NSF gets an at-home tour of NCAR

Scientists visit Arlington for talks, posters

December 17, 2012 | Many of the 1,700 employees at NSF’s headquarters in Arlington, Virginia, haven't had the opportunity to visit Boulder, but NCAR scientists brought their work and their enthusiasm to the funding agency in a day-long road show. The first-ever NCAR Science Day at NSF unfolded on November 16, with more than a dozen oral and poster presentations on a range of research topics.

Rebecca Morss speaking at NCAR Science Day
Rebecca Morss (NESL/MMM and ISP) put warning and response issues related to Hurricane Sandy and the June 2012 mid-Atlantic derecho in perspective, drawing on analyses from other recent extreme events. (Photo by Bill Mahoney, NCAR.)

The event was the brainchild of Michael Morgan, director of NSF’s Atmospheric and Geospace Sciences Division (AGS). Morgan points out that many NSF program directors spend two or three years at the agency before returning to their home institutions.

“I suspected that they may not have known what the foundation’s largest FFRDC [NCAR] was doing and how NCAR might relate to their program portfolios, especially those outside of the Directorate for Geosciences," says Morgan.

Science Day also introduced NCAR’s work to a broad array of other NSF staff, according to NCAR deputy director Maura Hagan, who worked with other NCAR managers to coordinate the event. Impacts were a key topic, she notes: “We thought that showcasing the physical science as well as impacts-related science would be most beneficial.” Each of the oral sessions included elements relating to both types of work. For example, RAL’s Bill Mahoney and Branko Kosovic covered the scientific challenges and the societal benefits of improved forecasting techniques for wind energy.

A session originally dedicated to derechoes in the wake of the massive June storm in the mid-Atlantic was tweaked to throw the spotlight onto issues related to Hurricane Sandy. ASP director Chris Davis and Rebecca Morss of NESL/MMM and ISP addressed the meteorology behind extreme events and the multiple societal factors involved in how people interpret and respond to warnings and risks.

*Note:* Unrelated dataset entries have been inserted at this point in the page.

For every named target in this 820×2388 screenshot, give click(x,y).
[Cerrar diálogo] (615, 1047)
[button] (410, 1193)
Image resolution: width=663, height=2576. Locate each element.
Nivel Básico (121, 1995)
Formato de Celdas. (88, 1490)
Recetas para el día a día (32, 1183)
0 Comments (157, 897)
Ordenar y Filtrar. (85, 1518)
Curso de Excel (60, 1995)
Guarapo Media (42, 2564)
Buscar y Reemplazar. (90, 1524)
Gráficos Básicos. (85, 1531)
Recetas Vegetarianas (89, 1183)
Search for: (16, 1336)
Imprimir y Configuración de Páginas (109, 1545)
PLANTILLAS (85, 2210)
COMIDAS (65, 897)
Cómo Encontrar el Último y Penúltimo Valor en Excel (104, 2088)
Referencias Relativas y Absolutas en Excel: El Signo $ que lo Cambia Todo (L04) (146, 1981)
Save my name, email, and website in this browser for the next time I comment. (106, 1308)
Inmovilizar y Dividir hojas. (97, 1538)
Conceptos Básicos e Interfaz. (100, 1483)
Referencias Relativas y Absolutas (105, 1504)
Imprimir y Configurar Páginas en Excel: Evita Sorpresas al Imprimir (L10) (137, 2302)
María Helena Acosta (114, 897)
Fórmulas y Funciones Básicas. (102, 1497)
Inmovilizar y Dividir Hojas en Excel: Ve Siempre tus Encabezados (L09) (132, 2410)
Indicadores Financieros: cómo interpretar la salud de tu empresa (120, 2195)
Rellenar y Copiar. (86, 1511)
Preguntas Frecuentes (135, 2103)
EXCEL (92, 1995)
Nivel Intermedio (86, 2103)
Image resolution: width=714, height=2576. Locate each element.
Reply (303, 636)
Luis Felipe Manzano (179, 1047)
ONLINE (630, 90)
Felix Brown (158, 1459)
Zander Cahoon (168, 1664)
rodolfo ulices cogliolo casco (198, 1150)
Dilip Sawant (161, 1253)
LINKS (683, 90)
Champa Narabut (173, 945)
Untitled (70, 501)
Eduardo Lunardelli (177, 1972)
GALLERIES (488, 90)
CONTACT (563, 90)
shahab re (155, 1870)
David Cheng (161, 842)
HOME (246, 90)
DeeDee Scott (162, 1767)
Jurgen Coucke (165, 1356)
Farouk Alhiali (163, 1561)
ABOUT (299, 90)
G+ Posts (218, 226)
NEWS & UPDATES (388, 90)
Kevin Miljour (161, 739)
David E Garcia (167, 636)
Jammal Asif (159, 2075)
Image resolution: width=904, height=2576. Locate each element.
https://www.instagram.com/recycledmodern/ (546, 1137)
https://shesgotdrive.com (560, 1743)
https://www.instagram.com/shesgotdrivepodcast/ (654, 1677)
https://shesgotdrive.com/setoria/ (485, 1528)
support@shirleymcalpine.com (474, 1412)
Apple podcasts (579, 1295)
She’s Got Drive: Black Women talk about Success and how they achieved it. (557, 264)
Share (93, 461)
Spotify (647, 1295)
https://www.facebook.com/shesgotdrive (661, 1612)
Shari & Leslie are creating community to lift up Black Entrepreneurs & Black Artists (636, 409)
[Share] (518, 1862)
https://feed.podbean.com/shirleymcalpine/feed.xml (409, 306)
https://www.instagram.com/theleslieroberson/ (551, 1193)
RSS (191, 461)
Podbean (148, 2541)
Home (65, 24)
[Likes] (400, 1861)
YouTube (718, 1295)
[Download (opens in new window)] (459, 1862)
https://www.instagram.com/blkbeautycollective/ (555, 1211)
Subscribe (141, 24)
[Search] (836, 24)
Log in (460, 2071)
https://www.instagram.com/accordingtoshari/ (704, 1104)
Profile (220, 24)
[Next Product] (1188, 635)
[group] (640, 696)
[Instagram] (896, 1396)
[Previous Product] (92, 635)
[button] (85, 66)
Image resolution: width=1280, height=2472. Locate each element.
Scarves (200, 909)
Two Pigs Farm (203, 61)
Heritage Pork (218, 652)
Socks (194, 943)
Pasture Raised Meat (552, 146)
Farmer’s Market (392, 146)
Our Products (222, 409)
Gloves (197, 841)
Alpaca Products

Sarah Hughes at her poster at NCAR Science Day
Sarah Hughes, a postdoctoral researcher in ASP, presented early results from research conducted in Delhi and Mexico City on how issues of equity and justice are being incorporated into urban climate change planning. (Photo by Maura Hagan, NCAR.)

Collaboration was another major theme, with the talks and posters acknowledging contributions from dozens of universities and other labs. Among the presenters were NCAR & UCAR interns Curtis Walker (SOARS), Devin Brown (EOL), and Ashleigh Bell (SiPARcS), as well as scientist Claudia Tebaldi (Climate Central), a long-term NCAR visitor.

According to Morgan, “AGS will definitely do this event again,” perhaps every year or every other year. “While no surprise to me, I found the talks and posters to be fascinating. Everyone I spoke with after the event was impressed with the quality of the presentations and the discussions that followed.”

NSF staff members conducted video interviews with several of the NCAR scientists on hand, and an NSF Discoveries article highlighting the scientists’ results will be released in early January.

This year’s talks and posters will also make it to NCAR sometime after the first of the year, says Hagan, probably in a series of lunchtime events. “We think our staff might enjoy them every bit as much as NSF did. The team of presenters was fabulous—they really made their work accessible.”